I don't doubt it for a second. No one thought that Obama was going to nominate anyone who wasn't a liberal, so the question is, does he send a liberal who's a querulous barely-competent dimwit, or does he send someone who's terrific, just wrong? Well, of course, he did both. But Elena Kagan is awesome, and I have no doubt that Scalia knew it and was as happy to gain her as a colleague as he could be to gain anyone with whom he disagreed, which was a given in that appointment.

Simon said...

And, by the by, I don't think that it would have disappointed Scalia at all that his last published case saw him clash with Justice Kagan on a technical question of administrative law. Far from the culture warrior of lefty lore, he was a lawyer to the end. He loved the law and put the same care and focus into the small, technical cases that he put into the big, splashy cases.

Gary Rosen said...

I'm sure Axelrod would never lie about a thing like that, or make something up to peddle his own political viewpoint.

Gary Rosen said...

... and I'm sure ritmo wouldn't either.

David said...

Scalia liked Kagan as I understand it. Scalia liked anyone who would go up against him intelligently on the issues and give him a fight. He did not like weak minded bullshit, a trait easy to discern in his law school classes.

Curious George said...

We won't know the truth until Politifact chimes in.

Jupiter said...

Simon says;
"But Elena Kagan is awesome, and I have no doubt that Scalia knew it and was as happy to gain her as a colleague as he could be to gain anyone with whom he disagreed, which was a given in that appointment."

Awesome? She was the fucking Dean of Harvard Law School, which means that she is an enemy of civilization, and would be an ornament any lamp post could be proud of. You lawyers really think this is all just fun and games, don't you? After you finish ruining the country, you'll all go across the street and have a drink together. You can admire each others' intellects by the light of the flames.

Simon said...

Jupiter, the vast, vast majority of what the Supreme Court does falls in the realm that Justice Brandeis described as “it is more important that the applicable rule of law be settled than that it be settled right.” Take Our Hero’s last published case, Federal Energy Regulatory Commission v. Electric Power Supply Association. If you’re hoping that its drab caption masks a firecracker of a case, you’re going to be disappointed: The question before the court was whether FERC acted unreasonably when it concluded that the Federal Power Act of 1920, as amended, 16 U.S.C. 791a et seq., supplies authority for it to regulate participation in wholesale electricity markets by “demand-response resources” where operators recoup through adjustments to wholesale rates? That’s the kind of question in which there’s probably a right answer, or at least a “best” answer, but what really matters is that the court provide a single, clear, straightforward answer, and clear, understandable reasoning that provides clear guidance to the lower courts and the bar for subsequent cases, so that everyone can move forward and order their affairs accordingly. Justice Kagan is a clear thinker and a clear writer; those are essential attributes for a judge. Her understanding of the Constitution is in several important regards defective, but the number of cases in which that makes any difference is a tiny fraction of what the court does.
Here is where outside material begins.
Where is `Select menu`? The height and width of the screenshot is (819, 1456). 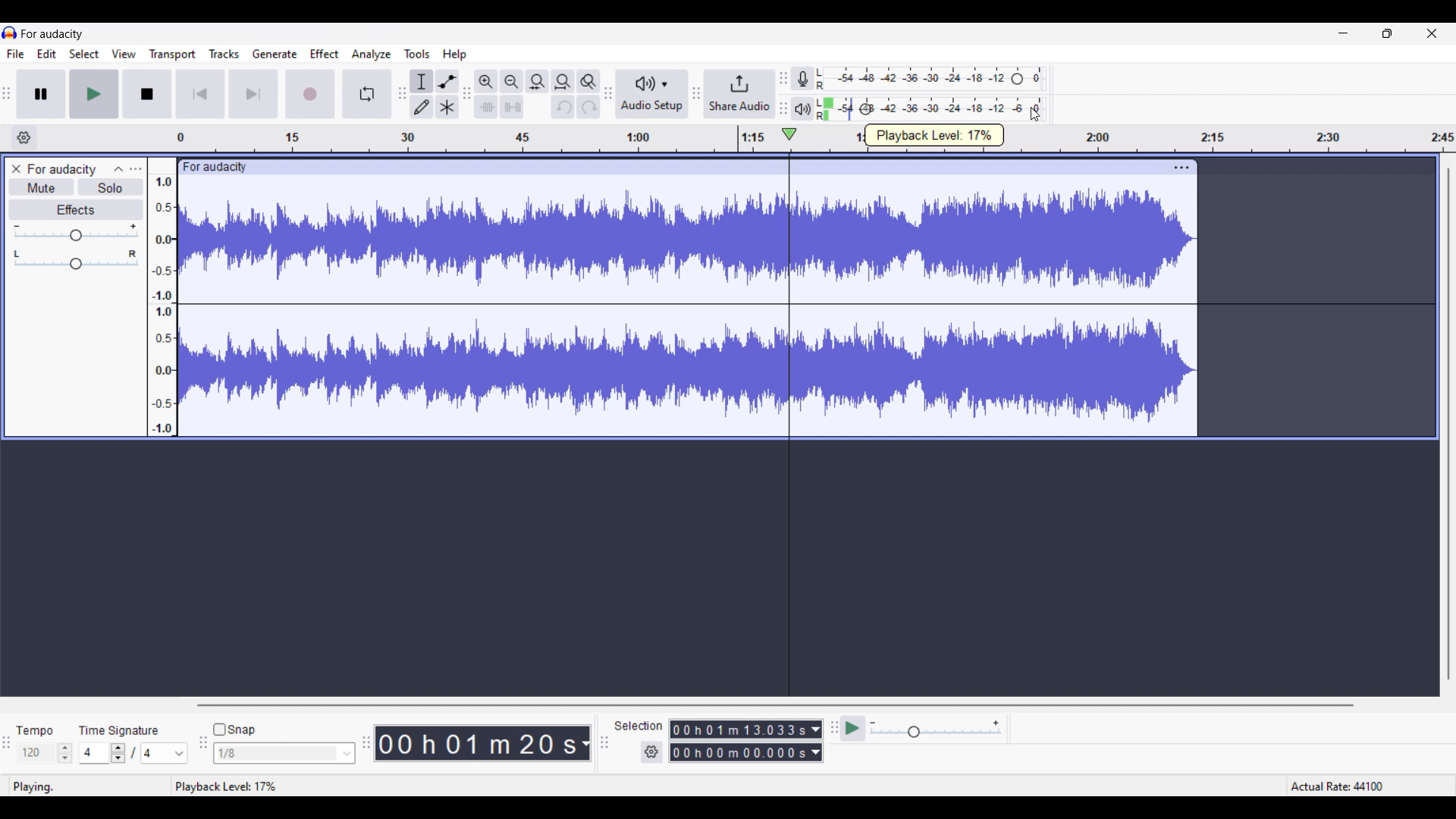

"You [non-]lawyers really think this is all just fun and games, don't you?" That the court is just sitting there like philosopher-kings deciding an endless stream questions about gay marriage and abortion and whatnot. It doesn't. It's a court. It spends most of its time deciding questions like whether ambiguous evidence regarding two factors of Solem v. Bartlett's three-part test for evaluating whether a surplus land act may have resulted in a diminishment of a federal Indian reservation necessarily forecloses any possibility that diminishment could be found on a de facto basis. I know, it's a hot-button question, and I can't wait to get Trump's take on it.